Introducing the Sunflower Fund

Jenna and her daughter Molly at Transplant House.

Introducing the Sunflower Fund, to benefit organ transplant families who are experiencing long stays at Transplant House of Cleveland. All proceeds from the sale of artisan-made items such as jewelry, artwork, embroidery, handmade soaps, and custom woodworking, will directly support families staying at the House. You can visit the Sunflower Fund’s online Etsy store at ThreeCharmingMuses and follow the Fund on Instagram. Some items are also available for sale at Transplant House.

Jenna Banville Smith knows the challenges of a long transplant journey. She and her daughter Molly were guests at Transplant House for almost five and a half years. Mother and daughter both quickly appreciated how hard it can be for transplant families living far from home. The stress of the medical journey and the financial strain is something each family faces, regardless of the length of their time away from home; but for those facing a much longer stay these burdens can become overwhelming.

The seed for what would become the Sunflower Fund began with a monetary gift given in memory of Molly by the local volunteer fire department near Jenna’s home in Maine. Jenna knew she wanted to use the gift to provide something lasting – a source of support and comfort that could continue to be a benefit to transplant families.

“I was asking myself, ‘how can we make this money grow?’” she says. “I thought about finding people who were touched by organ transplant patients in one way or another – family and friends who are artistic and interested in working with us to sell their work as gifts with the proceeds benefiting the fund and, ultimately, long-staying guests.”

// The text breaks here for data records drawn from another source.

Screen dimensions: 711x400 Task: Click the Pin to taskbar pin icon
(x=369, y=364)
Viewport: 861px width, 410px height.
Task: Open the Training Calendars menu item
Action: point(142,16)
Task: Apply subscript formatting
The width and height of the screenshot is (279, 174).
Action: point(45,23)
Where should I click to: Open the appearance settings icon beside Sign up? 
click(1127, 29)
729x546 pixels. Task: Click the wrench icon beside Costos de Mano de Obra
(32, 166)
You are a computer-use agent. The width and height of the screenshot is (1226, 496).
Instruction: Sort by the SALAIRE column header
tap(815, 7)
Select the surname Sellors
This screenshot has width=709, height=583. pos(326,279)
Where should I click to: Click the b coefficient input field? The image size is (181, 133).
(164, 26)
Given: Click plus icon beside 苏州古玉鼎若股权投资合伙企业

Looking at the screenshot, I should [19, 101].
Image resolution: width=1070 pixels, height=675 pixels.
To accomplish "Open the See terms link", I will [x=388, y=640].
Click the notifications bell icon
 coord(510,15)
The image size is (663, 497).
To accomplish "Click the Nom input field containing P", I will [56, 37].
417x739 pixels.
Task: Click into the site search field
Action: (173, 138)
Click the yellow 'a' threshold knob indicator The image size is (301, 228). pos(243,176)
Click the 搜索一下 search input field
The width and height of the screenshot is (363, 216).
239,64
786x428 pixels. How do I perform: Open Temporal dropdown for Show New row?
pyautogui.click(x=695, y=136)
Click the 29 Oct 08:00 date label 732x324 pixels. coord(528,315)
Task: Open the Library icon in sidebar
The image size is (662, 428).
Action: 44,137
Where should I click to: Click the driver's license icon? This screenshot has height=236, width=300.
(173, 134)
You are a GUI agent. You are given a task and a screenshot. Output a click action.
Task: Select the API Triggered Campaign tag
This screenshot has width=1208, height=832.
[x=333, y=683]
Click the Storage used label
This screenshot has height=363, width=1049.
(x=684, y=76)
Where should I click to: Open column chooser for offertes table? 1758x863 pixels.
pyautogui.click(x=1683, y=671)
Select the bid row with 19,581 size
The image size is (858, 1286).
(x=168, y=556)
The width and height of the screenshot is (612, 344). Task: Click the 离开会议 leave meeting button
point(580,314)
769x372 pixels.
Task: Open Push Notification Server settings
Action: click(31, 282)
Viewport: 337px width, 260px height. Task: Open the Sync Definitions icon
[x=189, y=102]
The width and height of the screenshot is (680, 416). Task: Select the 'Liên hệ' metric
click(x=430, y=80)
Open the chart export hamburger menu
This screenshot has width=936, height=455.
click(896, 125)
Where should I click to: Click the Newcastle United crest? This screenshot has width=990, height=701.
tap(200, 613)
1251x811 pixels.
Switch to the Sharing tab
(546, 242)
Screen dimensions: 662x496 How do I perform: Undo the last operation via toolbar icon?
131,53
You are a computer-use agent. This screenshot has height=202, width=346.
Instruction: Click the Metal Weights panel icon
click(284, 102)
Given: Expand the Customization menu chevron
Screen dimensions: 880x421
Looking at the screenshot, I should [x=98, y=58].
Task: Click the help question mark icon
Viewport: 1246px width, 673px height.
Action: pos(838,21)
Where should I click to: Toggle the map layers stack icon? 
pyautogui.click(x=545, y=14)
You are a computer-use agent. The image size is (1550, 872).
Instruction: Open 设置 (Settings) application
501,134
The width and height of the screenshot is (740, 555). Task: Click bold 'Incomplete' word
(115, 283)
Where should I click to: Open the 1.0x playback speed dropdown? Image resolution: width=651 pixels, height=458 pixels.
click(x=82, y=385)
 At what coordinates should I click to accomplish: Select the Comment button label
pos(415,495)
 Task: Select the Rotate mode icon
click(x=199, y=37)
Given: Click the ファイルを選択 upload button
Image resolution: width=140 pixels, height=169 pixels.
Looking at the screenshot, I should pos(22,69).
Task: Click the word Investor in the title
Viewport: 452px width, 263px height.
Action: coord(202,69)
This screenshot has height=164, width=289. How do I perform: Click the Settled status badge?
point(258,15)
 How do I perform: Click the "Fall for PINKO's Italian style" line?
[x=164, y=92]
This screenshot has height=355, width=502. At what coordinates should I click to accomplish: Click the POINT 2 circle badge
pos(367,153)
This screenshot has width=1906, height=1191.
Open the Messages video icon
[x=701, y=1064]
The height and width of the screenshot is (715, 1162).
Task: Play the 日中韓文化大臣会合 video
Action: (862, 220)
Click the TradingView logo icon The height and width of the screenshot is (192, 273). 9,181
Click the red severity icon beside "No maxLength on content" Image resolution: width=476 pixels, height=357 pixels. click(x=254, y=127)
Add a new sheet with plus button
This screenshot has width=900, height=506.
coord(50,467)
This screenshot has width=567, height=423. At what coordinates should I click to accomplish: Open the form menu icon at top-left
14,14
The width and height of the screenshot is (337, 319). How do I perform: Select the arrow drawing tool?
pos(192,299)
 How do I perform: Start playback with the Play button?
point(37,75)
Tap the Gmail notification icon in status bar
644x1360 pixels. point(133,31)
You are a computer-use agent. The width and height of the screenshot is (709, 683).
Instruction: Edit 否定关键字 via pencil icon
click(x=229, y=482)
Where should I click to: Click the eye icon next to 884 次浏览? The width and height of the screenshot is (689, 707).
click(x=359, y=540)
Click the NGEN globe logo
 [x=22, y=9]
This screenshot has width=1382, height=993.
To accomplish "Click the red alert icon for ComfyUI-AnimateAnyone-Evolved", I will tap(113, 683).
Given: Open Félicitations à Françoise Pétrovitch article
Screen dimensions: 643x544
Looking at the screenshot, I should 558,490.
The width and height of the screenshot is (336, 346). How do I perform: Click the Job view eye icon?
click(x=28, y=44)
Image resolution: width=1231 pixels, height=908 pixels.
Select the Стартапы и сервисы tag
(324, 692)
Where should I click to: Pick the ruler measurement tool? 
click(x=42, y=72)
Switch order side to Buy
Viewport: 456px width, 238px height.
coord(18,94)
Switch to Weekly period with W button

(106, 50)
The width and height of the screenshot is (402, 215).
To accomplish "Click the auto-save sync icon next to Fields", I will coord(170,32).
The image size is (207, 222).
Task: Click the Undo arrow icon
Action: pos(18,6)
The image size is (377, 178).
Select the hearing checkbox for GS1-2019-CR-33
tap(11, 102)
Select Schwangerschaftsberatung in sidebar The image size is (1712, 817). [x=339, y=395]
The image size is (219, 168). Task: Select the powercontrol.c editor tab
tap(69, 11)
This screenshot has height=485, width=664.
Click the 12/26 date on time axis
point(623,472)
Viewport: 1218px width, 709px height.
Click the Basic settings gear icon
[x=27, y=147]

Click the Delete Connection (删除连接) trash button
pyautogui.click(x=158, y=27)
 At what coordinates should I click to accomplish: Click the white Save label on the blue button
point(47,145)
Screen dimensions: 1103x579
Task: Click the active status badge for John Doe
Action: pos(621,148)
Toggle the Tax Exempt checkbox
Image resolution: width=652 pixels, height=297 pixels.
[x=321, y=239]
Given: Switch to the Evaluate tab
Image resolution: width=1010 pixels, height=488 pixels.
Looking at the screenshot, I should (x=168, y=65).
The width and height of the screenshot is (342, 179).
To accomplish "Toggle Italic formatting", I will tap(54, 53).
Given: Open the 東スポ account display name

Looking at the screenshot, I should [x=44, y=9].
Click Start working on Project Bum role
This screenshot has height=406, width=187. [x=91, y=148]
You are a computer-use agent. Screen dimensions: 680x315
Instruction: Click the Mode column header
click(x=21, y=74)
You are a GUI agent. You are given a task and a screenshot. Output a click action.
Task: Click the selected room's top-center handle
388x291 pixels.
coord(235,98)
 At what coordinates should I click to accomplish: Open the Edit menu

Jenna, who is herself an artist with a line of jewelry, began developing a plan for selling artisan-made goods through pop-up boutiques, an online store, and craft shows to keep replenishing the fund. As the idea began to take shape, she talked to Mary Jane Fueston about it and, pooling their resources, they decided to work on the project together.

Mary, like Jenna, had also been a long-term guest at Transplant House. She spent almost a year there as caregiver to her niece Kris. And, like Jenna, Mary had been thinking about doing something for Transplant House.  

“In a way,” Mary says, “this had been in our heads when we were there at Transplant House.”

After returning home, Mary wanted to find a way of staying involved in a community that was like a second family to her and to Kris. As a caregiver and talented quilter, collaborating with a community of artists touched by transplant to support transplant families was an exciting idea.

Mary and Kris visiting Lakeview Cemetery just up the road from Transplant House.

“Mary and I were very lucky,” Jenna says, “in that we had kids who wanted us to keep busy, help others and be part of the community at the House. Once we were home, we both missed that.”

For Jenna and Mary, the community around them became an important part of their daily lives in Cleveland. Far from home and from extended family, their fellow guests became a support network of people who shared a similar experience. They formed lasting friendships that have endured long after they left Transplant House – and these friendships helped them through a difficult time in their lives.

They also know that no matter the outcome of that journey, whether it results in a successful transplant or does not, it is a hard one and, as Jenna says, “any little thing is helpful and can brighten someone’s day.”

Jenna has a name for these instances: sunflower moments.

“When you stay at Transplant House, these moments occur all the time even if they are difficult to appreciate in that moment.  Someone might donate gift cards for everyone at the House and that $10 gift card to Panera is such a treat! It gives you permission to walk across the street, breathe the air, maybe gaze lovingly into the bakery case and bring a goody back to share with your loved one.”

The hope is to use the fund to bring more of these moments to families who are facing longer stays and the serious financial challenges it poses.

“It’s one small way of giving back and there’s comfort in doing it,” Jenna says.

“Yes – you feel like you’re keeping the girls’ struggles alive,” Mary agrees.

Jenna and Mary have big plans for the future of the fund, including an artwork raffle and bringing their pop-up boutique to the front lawn at Transplant House for the 5K Run and 1 Mile Walk on June 11th.

“Even though organ transplant is a deeply emotional journey, no one wants to be remembered as a transplant patient per se but rather thought of as a whole person – experiences and all,” Jenna says. “Molly said ‘I don’t want to be somebody’s hero. I don’t want to be known as that sick girl. I just want to be Molly.’ And I hope if we can make a good go of this special fund, the girls would approve, cheer us on and smile from ear to ear.”